Figure 5. Schemes for Two Possible SSB Sliding Mechanisms.

(A and B) For the sliding mechanism, the whole bound DNA sliding would occur through different transition or intermediate states. The sliding-without-bulge model (or ‘hopping’) would require the simultaneous rupture of all of the binding interactions between ~ 65 nts of DNA and the SSB protein surface as the transition state (A). Alternatively, a sliding-with-bulge model, namely the reptation mechanism for SSB diffusion, allows the sliding of the whole bound DNA relative to SSB surface to occur little by little. As the transition states in reptation, the ssDNA at the ‘edge’ of the SSB partially dissociates from the protein surface and distortion of this unwrapped segment of DNA can form a loop-bulge with an extra length of three nucleotides, and this ‘defect in stored length’ propagates back and forth over the entire wrapped portion until it emerges on the other side, leading to one step of SSB diffusion along the ssDNA (B). The arrows represent the DNA movements and the cyan asterisk represents a single nucleotide position on the DNA. The asterisk-marked position on ssDNA will slide along the protein surface by the end of the diffusion cycle.

In order to probe if diffusion becomes faster or slower with increasing force, we extended the ssDNA region by 13 nt beyond the 69 nt that separate Cy3 and Cy5 (Figure 6A) and measured FRET at constant forces and 1 nM SSB. The anti-correlated fluctuations in I_D and I_A confirm that SSB can diffuse along the ssDNA even under tensions up to ~ 5 pN (Figures 6B and S6). The peak of the FRET histogram shifted to a value near zero at the higher (6.5 pN) force (Figure 6C) due to ssDNA unwrapping from the protein surface. Importantly, the characteristic time scale for diffusion τ calculated from the cross-correlation curve increased with force F under both ionic conditions that we have investigated (Figure 6D). The slower diffusion at higher forces favors the reptation model (‘sliding-with-bulge’), over the Class A models (‘sliding-without-bulge’) as a mechanism for sliding. In addition, the data in Figures 1 and 2 indicate that the energy cost of breaking multitudes of bonds simultaneously between ~65 nt of DNA and the protein surface is (11 + 0.13·N) k_BT (N is the number of nucleotides unraveled before reaching the partially wrapped intermediate) and that an SSB tetramer remains bound to ssDNA in the absence of free SSB for several hours (Figure 1B).

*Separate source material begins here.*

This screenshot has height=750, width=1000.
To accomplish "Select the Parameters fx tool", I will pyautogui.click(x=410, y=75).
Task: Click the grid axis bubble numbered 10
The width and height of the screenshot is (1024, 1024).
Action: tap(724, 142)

Therefore, it is highly unlikely that a complete/global dissociation of SSB occurs every time SSB diffuses on ssDNA by each step, further discounting Class B models in favour of the reptation model.

Figure 6. Mechanical Control of SSB Diffusion Along DNA and the Reptation (Sliding-With-Bulge) Mechanism.

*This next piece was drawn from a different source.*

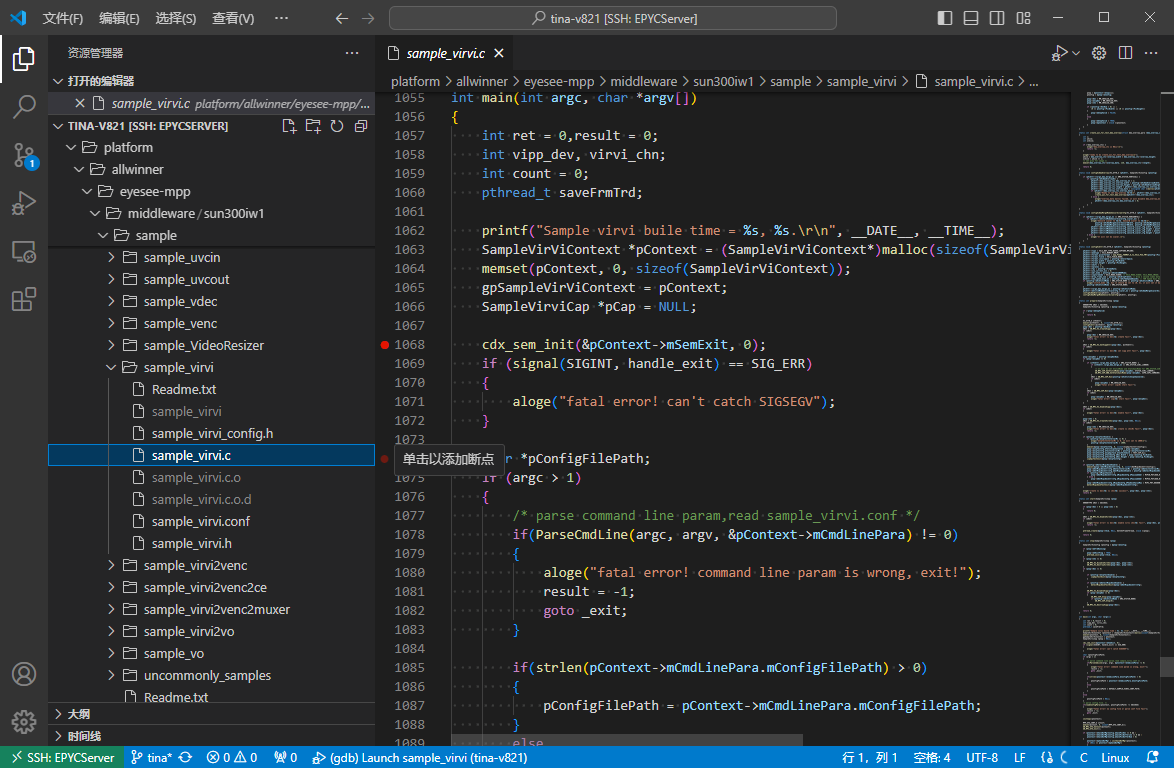
Task: Toggle the breakpoint on line 1068
Action: (385, 345)

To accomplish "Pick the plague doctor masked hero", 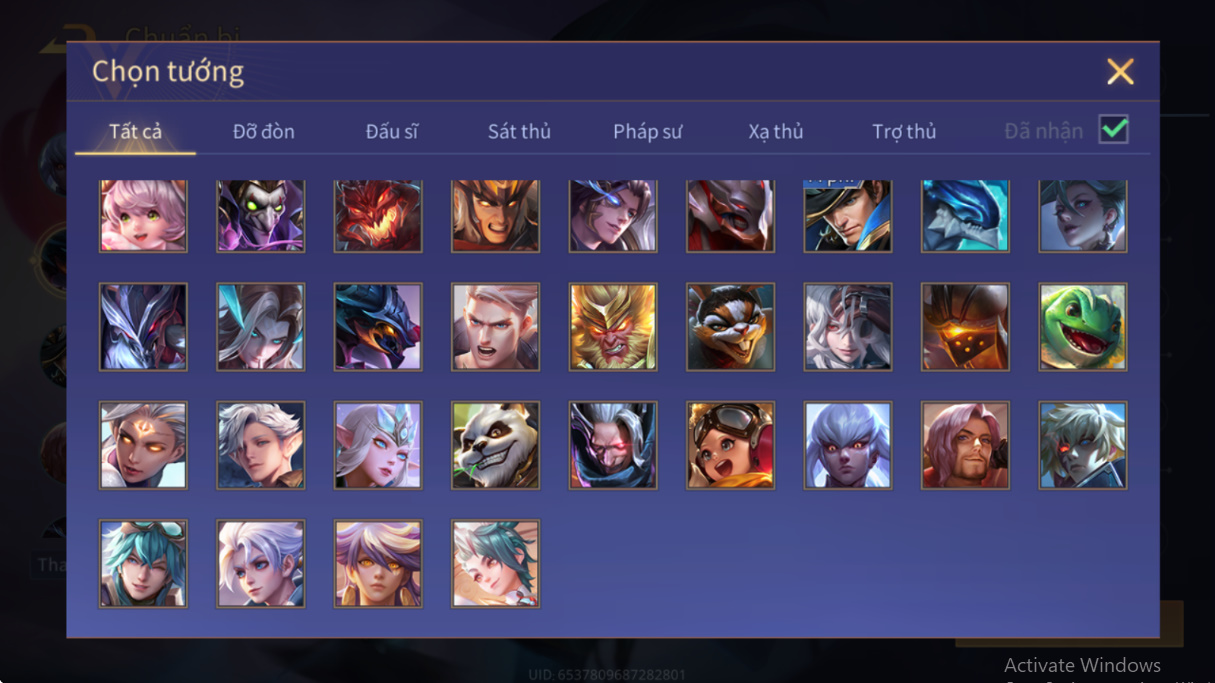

(A) Experimental scheme with extended ssDNA region.

(B and C) Cross-correlations of donor and acceptor intensities and exponential decay fits in the presence of 1 nM SSB (B) and FRET efficiency histograms (C) at five different constant forces (10 ms time resolution). Fluorophores are conjugated to the 82 nt long ssDNA as shown.

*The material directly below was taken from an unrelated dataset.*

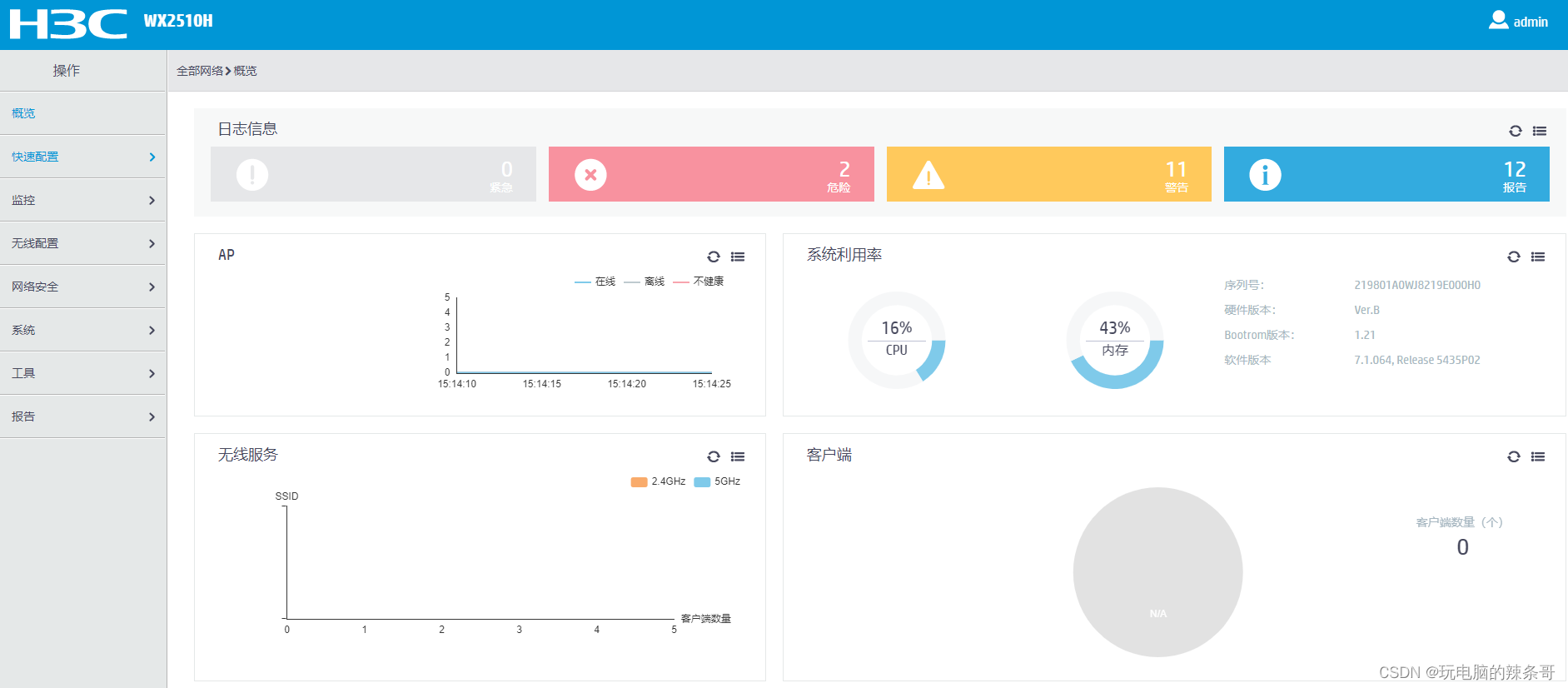Click the admin user icon
This screenshot has height=688, width=1568.
coord(1498,20)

(D) The characteristic time scale τ of SSB diffusion determined from the exponential fit of cross-correlation vs force obtained under two ionic conditions. Error bars are s.e.m.

(E) Energy landscape along the SSB diffusion coordinate and the proposed reptation model for SSB diffusion on DNA. ΔL is the reduction in the overall DNA length when the thermally activated DNA bulge is formed. Solid line for force F = 0; dashed line for F > 0.

See also Figure S6.

In reptation, to step from one site to the other at zero force, SSB needs to overcome an energy barrier, ΔU(0) (Figure 6E), associated with the extra curvature energy for the DNA loop-bulge formation and the adsorption energy of the protein surface and DNA (Schiessel et al., 2001). The ragged plateaus in the energy landscape represent the intermediates when a DNA loop-bulge of about 3 nt in extra length is formed, and in this model, we envision that the bulge propagates to either of the two ends rapidly and is then annihilated. The tension, F, applied to the ends of the ssDNA adds an extra mechanical energy penalty (~FΔL) to loop formation, and increases the energy barrier by the same amount, resulting in a force-dependent diffusion time scale.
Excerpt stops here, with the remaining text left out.